Source: © Nicu Cherciu

Transilvana Pitch Stop - Cluj-Napoca, pitching session

Debut features by Romania’s Octavian Saramet, Bulgaria’s Martin Iliev and Ukraine’s Iryna Asonova are among 10 projects selected to be presented at Transilvania Pitch Stop (TPS) during the 25th edition of the Transilvania International Film Festival (June 12-21).

Writer-director Saramet’s Sun Offspring is inspired by true events surrounding a controversial wellness community in Romania from the early 2000s. It centres on two lovers drawn into this closed world with daily life reshaped around the idea that birth can happen before conception.

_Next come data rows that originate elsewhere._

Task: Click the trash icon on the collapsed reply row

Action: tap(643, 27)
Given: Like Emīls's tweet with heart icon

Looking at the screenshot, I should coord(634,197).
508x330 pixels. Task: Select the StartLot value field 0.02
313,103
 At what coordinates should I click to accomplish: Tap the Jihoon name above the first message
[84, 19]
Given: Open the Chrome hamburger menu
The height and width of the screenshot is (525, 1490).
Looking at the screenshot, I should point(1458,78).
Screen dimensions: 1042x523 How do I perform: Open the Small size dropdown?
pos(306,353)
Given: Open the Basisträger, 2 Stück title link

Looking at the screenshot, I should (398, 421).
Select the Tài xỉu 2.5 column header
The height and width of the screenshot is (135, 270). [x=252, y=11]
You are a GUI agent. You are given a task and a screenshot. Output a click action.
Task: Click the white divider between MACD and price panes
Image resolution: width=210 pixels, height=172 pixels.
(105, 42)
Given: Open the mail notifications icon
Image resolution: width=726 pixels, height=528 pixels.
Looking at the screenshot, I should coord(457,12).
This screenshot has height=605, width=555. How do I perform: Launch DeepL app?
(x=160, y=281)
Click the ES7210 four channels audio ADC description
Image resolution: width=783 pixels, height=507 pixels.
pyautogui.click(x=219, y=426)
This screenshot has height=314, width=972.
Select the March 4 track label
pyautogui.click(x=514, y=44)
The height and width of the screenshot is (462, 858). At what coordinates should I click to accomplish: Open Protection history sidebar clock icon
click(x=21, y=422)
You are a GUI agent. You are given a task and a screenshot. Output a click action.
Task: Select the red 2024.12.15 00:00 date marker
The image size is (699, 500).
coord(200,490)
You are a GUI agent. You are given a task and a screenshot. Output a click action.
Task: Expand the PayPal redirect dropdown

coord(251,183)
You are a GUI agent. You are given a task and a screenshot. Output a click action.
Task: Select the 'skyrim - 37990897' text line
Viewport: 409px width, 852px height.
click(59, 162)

According to the film’s producer Mara Cracaleanu of the Romanian-UK company Melancholia Pictures, Sun Offspring is “a rare project for the Romanian and SEE landscape – an auteur-driven folk horror rooted in local spiritual practices, fertility anxieties, and the legacy of collective belief systems.”

The project has previously been pitched at events such as the European Genre Forum and Sitges Fanpitch, where it reportedly attracted early interest from US and European sales and production partners.

Iliev will be coming to Cluj to present his debut feature Fathers whose storyline is deeply rooted in the director’s own life and the strained relationship with his father.

The production by Angel Ivanov of Sofia-based Handplayed was pitched at this year’s Sofia Meetings in March, when it was presented with the Artekino International Award.

Meanwhile, Ukrainian writer-director-producer Asonova will be pitching her debut feature The Silent Shore, which is described as “a story of resilience, art and memory shaped by war and displacement” set between Ukraine, Poland and Latvia.

The co-production between Ukraine’s Constant Production, Latvia’s Film Angels Studios and Brazil’s Driven Equation was named as one of the best pitches at the Warsaw Industry Days’ Co-production Forum last October.

The TPS line-up also sees two other local Romanian projects selected to be presented in Cluj to an audience of sales agents, co-producers and festival programmers.

After working as DoP on such films as Adventures Italian Style, Adrian Silisteanu will be joined by Domestic Film’s Iriana Adnana to present his debut feature Another Story About My Son which also has Viktoria World Sales and Distribution onboard as a partner.

Silisteanu, who was a co-founder of production company 4 Proof Film with director Adrian Sitaru and actor Adrian Titieni in 2007, had also turned his hand at directing short films alongside his work behind the camera, including Written/Unwritten which was nominated for the European Film Awards in 2017.

Atelier de Film’s Gabriela Suciu will be coming back to TPS with Matei Lucaci-Grünberg’s debut feature Decebal’s Wedding after having pitched Andreea Bortun’s A River’s Gaze at the co-production forum in 2020.

Lucaci-Grünberg’s screenplay, co-written with actor Eduard Buhac (RRR), centres on the title character who left Romania eight years ago and has his family back home attend his wedding in New York only virtually via Skype.

Meanwhile, Turkey will be represented in TPS’ 2026 line-up by three women filmmakers with their feature projects.

Belkis Bayrak’s second feature, drama A Brighter Word Than Bright, comes after her acclaimed debut Gulizar and is currently structured as an international co-production between Turkey, France and Kosovo, while film editor Selda Taskin will be pitching her directorial debut The Guardians Of The Old Lady which has Motiva Film and Sezzfilm joined by Berlin-based Schiwago Film as a production partner.

Producer Aysun Karaman of Rename Media and writer-director Zeynep Köprülü will be in Cluj with her second feature Rain Country, a coming-of-age story set in Istanbul in 2002 just before the political shift that shaped today’s Turkey.

The 2026 line-up of projects is completed by Ukrainian director Philip Sotnychenko’s second feature Times New Roman which is set against the backdrop of the Russian invasion, and the debut feature Colors Of Freedom by the Hungarian actor Kristóf Zsolt Tóth who won the award for the Most Promising Director under 30 at last year’s Budapest International Short Film Festival for his shorts Across and Denisa.

At the same time, this year’s Romanian Days competition will feature films which had been pitched as projects at past editions of TPS – Valeriu Andriuță’s The Circle and Andreea Borțun’s A River’s Gaze – as well as films that had their world premieres at international film festivals over the past year, such as Mihai Mincan’s Milk Teeth, Maria Popistașu and Alex Baciu’s Y and Andrei Epure’s Don’t Let Me Die.